Com base no texto –
- 1) Em que veículo o artigo sobre dinheiro em espécie foi publicado originalmente?
- 2) Prossiga com o artigo sobre dinheiro em espécie a partir da última frase apresentada.

Texto selecionado –
★ ★ ★ ★

Opinião

Dinheiro em espécie: por que falar em algo que dizem estar fadado ao sumiço

Cédulas ainda são necessárias por uma questão cultural, conjuntural e de acesso

8 de setembro de 2022

Lucas Miranda/Pixabay

Por Mariana Chaimovich e Thaís Zappelini*

Artigo publicado originalmente na ConJur

É quase unânime: quando falamos, em nossos círculos sociais, familiares ou acadêmicos, que trabalhamos em instituição que atua para sugerir melhorias na prestação de serviços e na tomada de decisões que impactem na vida de usuários que integram a cadeia do dinheiro em espécie — que aliás percorre todo um caminho até chegar nas mãos da população —, nos deparamos, invariavelmente, com os mesmos comentários insinuantes: “lobistas do dinheiro? Cadê a (minha) mala com notas de R$ 200?”; ou “Nossa, mas que ideia é essa de defender a circulação de dinheiro em espécie — isso aí não vai acabar? Nunca ando com um real na carteira!”.

Pois bem. Esses comentários aludem, de certa forma, à realidade enfrentada pela população brasileira, que compreende um cenário no qual existem sim casos de corrupção envolvendo dinheiro em espécie, da mesma forma como existem pessoas que não usam mais dinheiro em cédulas ou moedas.

★ ★ ★ ★

Dados do exercício –
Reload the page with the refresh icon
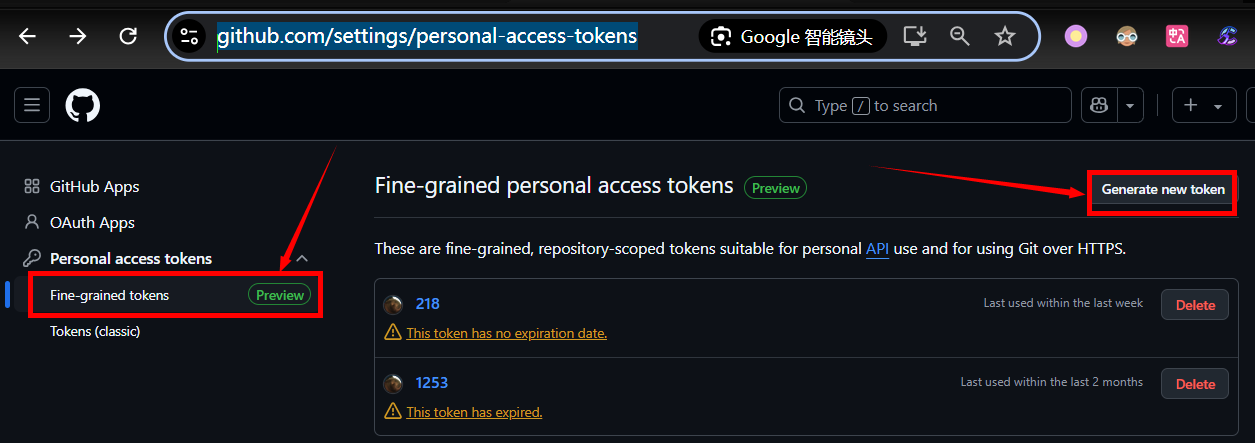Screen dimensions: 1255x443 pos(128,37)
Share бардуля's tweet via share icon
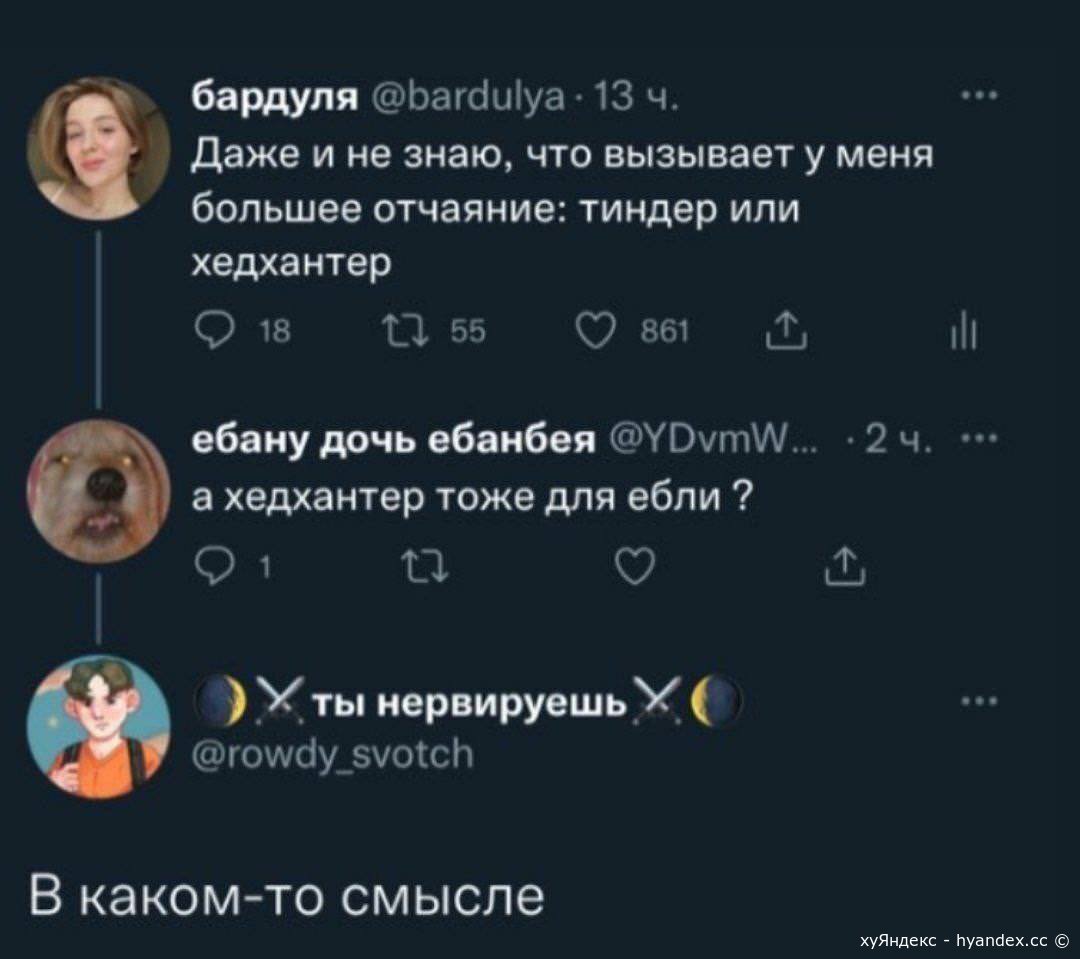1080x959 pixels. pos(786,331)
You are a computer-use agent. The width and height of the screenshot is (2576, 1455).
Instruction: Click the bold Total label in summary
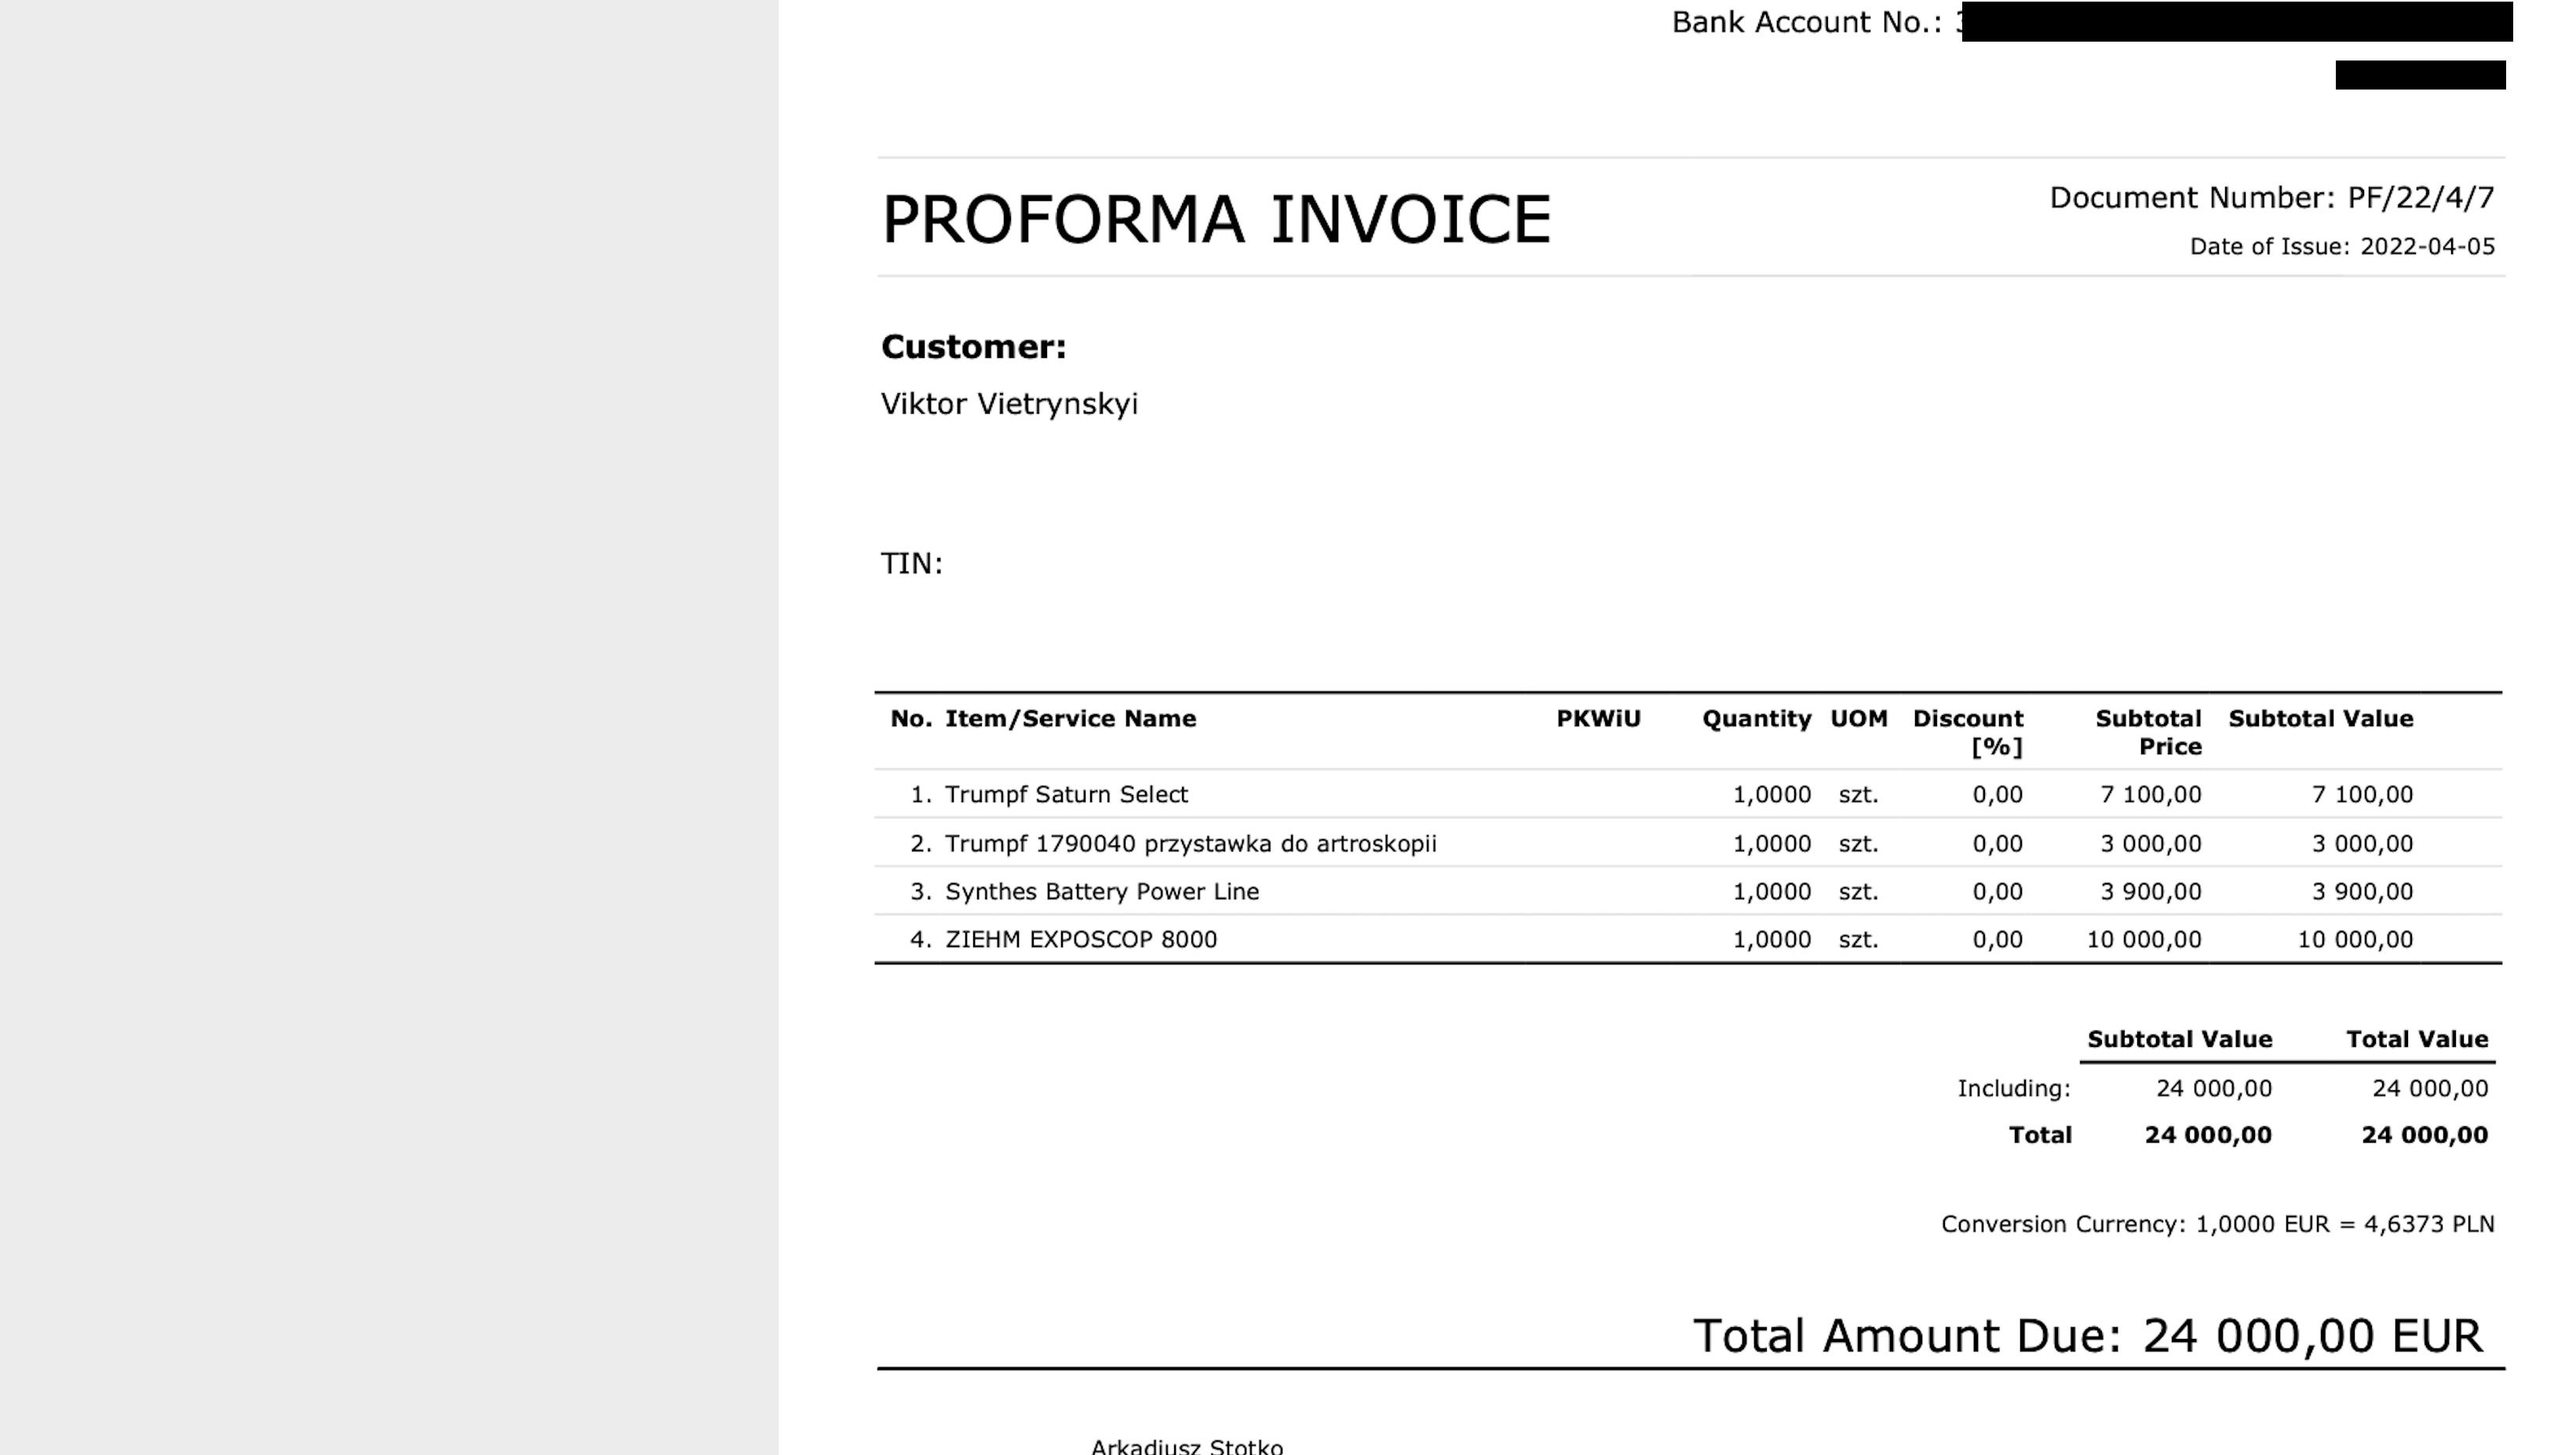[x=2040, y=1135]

★ ★ ★ ★

Resultados em ordem –
- 1) Na ConJur.

- 2)
Porém, esse não é o único lado da moeda. Também é verdade que, por outro lado, há expressivos casos de corrupção envolvendo — pasmem! — lavagem de dinheiro dentro do sistema financeiro tradicional, assim como temos muitas pessoas desbancarizadas e sem qualquer acesso a recursos tecnológicos, que dependem exclusivamente do dinheiro em espécie para suprir as suas necessidades mais básicas, não apenas no Brasil, mas em diversos outros países.

Aqui, temos duas questões que esses comentários revelam e que causam dúvidas: primeiro, qual a relevância do dinheiro em espécie, considerando que muito se tem falado por aí que ele vai desaparecer? E segundo: o que é e qual o papel do lobby nesse sentido?

Começando pela primeira questão, trazemos aqui um par de exemplos que corroboram a percepção de que, apesar das drásticas mudanças que viemos experimentando, ainda mais considerado o contexto pandêmico que acelerou a digitalização de meios de pagamento, o dinheiro em espécie, ou simplesmente “numerário”, é necessário por uma questão cultural, conjuntural e de acesso.

Cultural, pois o dinheiro físico possibilita o desenvolvimento regional e, com isso, a preservação cultural. Conjuntural porque a consequência do primeiro aspecto é o fortalecimento do mercado interno. Um terceiro ponto, concernente à acessibilidade, é que cerca de 34 milhões de brasileiros e brasileiras [1] não possuem acesso a serviços bancários, sendo que aproximadamente 16 milhões de pessoas foram desbancarizadas em nosso país em virtude da pandemia [2].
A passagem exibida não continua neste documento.